It should be mentioned that Sony isn't the only manufacturer vying to replace your watch with a multi-function gadget that'll enable you to lead a totally, continually connected wireless lifestyle. There's also the Motorola MotoACTV, which is not only designed to augment Motorola's RAZR phones, but also enables you to monitor your heart rate and check your route with a GPS chip while running or cycling [source: Oliver]. And there's also upstart tech company Allerta's new Pebble, which is so trendy that its development was partly funded by $4.7 million obtained through the crowd micro-financing site Kickstarter [source: Kim]. Unlike the Sony SmartWatch, the Pebble is designed to work with both iPhones and Android phones [source: Rieland].
So, how does the SmartWatch stack up against the competition? According to CNET reviewer Brian Barrett, the device has both strong and weak points. Its miniscule size makes it a lot more portable and less obtrusive than the bulkier MotoACTV, and the elegant design and variety of stylish colored wristbands available make the SmartWatch into a nice fashion accessory. But while Barrett was easily able to download and install apps, he found that some of them were glitch-ridden, and either didn't fully work or caused the watch to crash and reboot. The SmartWatch's battery life was another downside, since it's way shorter than a conventional watch. Barrett found that he needed to recharge it at least every two days, not even close to Sony's claimed longevity of four days [source: Barrett].

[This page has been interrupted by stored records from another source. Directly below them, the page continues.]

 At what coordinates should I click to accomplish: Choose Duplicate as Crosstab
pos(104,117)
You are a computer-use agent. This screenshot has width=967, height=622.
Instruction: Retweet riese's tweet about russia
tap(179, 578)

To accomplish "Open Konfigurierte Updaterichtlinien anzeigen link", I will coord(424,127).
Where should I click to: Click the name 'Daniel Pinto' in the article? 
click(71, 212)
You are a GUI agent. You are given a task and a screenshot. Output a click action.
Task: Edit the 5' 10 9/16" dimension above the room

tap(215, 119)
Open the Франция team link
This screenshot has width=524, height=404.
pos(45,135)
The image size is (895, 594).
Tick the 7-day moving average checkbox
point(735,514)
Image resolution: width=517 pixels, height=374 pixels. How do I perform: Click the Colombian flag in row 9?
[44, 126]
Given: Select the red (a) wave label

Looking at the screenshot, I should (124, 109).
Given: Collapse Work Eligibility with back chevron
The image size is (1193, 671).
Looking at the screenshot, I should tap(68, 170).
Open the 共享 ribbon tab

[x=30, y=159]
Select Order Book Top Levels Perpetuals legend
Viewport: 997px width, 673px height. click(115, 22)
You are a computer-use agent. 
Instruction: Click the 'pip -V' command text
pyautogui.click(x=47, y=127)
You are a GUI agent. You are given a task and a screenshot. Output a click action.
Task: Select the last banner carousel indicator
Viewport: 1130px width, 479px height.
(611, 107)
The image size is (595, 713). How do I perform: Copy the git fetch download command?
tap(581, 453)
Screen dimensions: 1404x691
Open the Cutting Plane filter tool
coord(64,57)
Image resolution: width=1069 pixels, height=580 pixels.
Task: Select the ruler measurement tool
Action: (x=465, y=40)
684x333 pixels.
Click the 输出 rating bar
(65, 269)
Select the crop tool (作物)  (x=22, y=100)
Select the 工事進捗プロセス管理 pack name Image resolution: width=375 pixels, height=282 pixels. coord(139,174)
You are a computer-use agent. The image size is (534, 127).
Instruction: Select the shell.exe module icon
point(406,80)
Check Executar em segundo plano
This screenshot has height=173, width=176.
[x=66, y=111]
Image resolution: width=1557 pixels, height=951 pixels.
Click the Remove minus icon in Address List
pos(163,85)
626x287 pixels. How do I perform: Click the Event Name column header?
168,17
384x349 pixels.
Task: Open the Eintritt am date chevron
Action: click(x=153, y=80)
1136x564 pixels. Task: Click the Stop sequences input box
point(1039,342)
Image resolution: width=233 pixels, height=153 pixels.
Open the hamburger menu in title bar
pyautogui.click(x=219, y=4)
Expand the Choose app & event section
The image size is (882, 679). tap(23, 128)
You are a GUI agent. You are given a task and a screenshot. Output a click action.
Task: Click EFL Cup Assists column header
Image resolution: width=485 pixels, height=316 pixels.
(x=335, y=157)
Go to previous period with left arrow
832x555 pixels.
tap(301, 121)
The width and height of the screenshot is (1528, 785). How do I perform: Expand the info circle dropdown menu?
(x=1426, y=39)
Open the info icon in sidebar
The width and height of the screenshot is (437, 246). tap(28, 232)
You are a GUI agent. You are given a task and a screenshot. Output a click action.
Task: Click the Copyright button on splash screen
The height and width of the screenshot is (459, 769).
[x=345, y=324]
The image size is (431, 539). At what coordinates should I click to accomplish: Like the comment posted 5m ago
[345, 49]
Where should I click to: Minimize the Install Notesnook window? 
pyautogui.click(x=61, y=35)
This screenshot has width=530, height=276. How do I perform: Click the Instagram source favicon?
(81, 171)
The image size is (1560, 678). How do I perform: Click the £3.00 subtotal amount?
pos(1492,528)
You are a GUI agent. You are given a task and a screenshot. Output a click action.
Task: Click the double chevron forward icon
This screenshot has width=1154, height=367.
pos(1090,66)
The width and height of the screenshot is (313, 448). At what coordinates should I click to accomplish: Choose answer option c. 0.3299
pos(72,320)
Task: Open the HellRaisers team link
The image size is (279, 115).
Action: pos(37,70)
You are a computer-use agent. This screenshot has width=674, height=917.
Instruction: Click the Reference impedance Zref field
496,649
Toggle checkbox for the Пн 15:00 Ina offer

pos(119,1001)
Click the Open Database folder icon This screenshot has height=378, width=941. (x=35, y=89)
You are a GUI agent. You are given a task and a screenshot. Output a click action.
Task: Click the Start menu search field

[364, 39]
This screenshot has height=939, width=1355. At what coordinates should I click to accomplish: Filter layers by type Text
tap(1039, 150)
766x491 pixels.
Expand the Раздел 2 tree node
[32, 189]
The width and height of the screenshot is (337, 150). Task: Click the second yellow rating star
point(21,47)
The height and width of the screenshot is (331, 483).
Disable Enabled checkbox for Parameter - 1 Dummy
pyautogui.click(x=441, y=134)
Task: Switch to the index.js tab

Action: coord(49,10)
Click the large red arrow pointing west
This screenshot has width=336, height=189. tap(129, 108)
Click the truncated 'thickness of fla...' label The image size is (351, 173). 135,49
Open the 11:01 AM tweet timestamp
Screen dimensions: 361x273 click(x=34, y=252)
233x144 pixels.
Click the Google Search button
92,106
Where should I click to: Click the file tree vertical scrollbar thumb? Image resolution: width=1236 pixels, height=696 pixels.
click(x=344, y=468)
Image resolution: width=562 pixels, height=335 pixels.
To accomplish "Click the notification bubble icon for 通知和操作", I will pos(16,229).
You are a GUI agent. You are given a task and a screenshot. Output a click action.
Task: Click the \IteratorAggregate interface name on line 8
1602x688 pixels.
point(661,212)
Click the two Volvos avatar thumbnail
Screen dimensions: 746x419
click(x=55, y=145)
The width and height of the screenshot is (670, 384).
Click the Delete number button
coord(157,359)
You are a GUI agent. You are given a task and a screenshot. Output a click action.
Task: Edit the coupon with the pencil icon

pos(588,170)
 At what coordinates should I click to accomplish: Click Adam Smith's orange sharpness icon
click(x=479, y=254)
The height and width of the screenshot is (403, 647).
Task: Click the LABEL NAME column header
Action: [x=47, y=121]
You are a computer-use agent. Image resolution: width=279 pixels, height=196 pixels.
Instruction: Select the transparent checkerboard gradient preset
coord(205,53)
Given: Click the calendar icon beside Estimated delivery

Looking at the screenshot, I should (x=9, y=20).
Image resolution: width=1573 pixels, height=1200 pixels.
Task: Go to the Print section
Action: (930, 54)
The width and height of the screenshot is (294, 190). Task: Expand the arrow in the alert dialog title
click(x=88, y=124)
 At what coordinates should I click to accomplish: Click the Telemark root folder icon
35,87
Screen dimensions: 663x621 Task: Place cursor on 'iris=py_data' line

Slashgear reviewer Chris Davies noted that the SmartWatch, like other smart watches, also has a key limitation: Unlike a smartphone, its tiny screen is too small to tap out responses to your social media stream, e-mail and texts, which downsizes your interactions into one-sided communication [source: Davies]. Great for those texts you'd rather not respond to. Not so great for the ones that warrant a note back.